Mentally bending cutlery or aluminum bars has been informally tested many times in so-called PK parties, a lighthearted party game originally designed by Jack Houck, an aeronautical engineer. These parties were originally stimulated by displays of apparent psychokinetic “spoon bending” in the 1970s by the Israeli psychic Uri Geller. This phenomenon has been studied a few times under quasi-controlled circumstances, and in my opinion, it seems like something interesting may be going on. However, because there are many clever ways of bending metal using conjuring techniques, from a scientific perspective the evidence is insufficient and so the jury is out.

That said, if I were forced to decide whether it was possible to bend metal for real, without using blunt force or conjuring methods, then I would say yes, it is possible. I’ve seen it performed up close both by magicians who were faking it, and by ordinary people who were not faking it. If I only had those two categories of evidence on which to base my decision, I would be less certain. But I’ve also done it myself, and I know that what I did wasn’t a trick.

Here’s what happened: I was attending a PK party with the intention of carefully watching a woman who claimed to have previously bent the bowl of a soup spoon. I too was holding a large, heavy soup spoon, mimicking her hand movements to get a better feel for what she might have been doing.

While watching her intensely, I heard someone shout, “Look what you’ve done!” I looked up to see what the commotion was about, and someone said no, look at what I had done. I had somehow bent the bowl of the spoon I was holding about 90 degrees. I immediately checked my congers to see if I had unconsciously used force, because it would have taken an enormous effort to create that bend and the effort would have left clear indentations on my fingers. There were no signs of force.

Then someone shouted, “Bend it all the way!”

To my surprise the bowl felt soft, like putty, so I pinched it with a thumb and forefinger. After the bowl folded over, it stiffened, and within a few seconds it became as hard as steel. The spoon felt cool to the touch, the bent portion was shiny smooth, and there were no signs of metal fatigue. I still have that spoon sitting on my shelf; it mocks me every time I glance at it, and it reminds me about a peculiar experience that I might have otherwise suppressed.

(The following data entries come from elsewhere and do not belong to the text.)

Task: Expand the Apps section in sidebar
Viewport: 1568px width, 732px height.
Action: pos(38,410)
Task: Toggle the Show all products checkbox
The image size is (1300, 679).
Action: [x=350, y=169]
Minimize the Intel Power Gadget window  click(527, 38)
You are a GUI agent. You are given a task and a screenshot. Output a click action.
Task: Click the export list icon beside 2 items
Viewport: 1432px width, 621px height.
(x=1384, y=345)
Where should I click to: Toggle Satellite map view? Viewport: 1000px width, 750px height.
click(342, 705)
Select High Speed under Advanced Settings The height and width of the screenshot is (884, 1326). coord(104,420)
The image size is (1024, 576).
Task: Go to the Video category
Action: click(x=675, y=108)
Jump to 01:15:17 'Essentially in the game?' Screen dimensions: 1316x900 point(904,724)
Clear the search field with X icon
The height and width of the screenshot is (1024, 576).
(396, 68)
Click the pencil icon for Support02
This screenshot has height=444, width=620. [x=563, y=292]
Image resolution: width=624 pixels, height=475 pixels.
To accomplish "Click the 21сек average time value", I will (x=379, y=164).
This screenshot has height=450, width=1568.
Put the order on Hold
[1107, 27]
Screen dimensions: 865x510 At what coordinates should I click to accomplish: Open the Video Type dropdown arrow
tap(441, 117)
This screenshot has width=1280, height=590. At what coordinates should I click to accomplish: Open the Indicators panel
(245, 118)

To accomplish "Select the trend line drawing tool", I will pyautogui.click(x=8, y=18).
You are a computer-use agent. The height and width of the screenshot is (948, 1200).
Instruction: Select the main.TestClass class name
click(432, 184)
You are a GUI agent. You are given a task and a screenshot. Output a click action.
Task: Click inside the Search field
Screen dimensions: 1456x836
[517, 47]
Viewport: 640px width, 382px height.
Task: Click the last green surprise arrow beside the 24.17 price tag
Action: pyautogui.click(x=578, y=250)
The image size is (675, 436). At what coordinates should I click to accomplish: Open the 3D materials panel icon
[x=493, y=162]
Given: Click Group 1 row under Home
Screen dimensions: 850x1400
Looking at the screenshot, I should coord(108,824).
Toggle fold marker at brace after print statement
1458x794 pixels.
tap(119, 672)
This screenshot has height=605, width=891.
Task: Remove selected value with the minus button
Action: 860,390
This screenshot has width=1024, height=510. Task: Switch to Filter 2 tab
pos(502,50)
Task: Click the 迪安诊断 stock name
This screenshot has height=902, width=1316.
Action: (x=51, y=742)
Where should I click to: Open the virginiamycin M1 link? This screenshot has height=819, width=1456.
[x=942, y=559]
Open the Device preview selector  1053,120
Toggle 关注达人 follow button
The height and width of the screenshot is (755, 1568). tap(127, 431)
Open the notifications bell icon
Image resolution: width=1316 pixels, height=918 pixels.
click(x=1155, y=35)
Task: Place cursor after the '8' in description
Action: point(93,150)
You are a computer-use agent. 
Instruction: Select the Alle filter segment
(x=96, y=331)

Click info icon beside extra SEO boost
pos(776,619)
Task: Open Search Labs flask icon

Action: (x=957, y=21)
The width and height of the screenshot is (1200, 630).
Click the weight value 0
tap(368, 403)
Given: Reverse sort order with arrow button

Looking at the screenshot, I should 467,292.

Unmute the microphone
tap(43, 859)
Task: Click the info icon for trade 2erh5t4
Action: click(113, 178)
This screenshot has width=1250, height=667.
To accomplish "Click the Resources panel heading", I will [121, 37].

Later I tested if I could achieve the same bend on the same model spoon without causing damage to my fingers or hands. I couldn’t budge it, regardless of how hard I tried. I suppose it’s possible that metal can behave strangely under certain conditions that might be catalyzed by handling, but I’ve never seen a piece of cutlery act that way in ordinary use, from freezing cold to boiling hot, or with shallow or heavy pressure. Nor have I been able to repeat the effect. So I can’t explain how this happened, nor do I present it as evidence for macro-PK. But it did happen.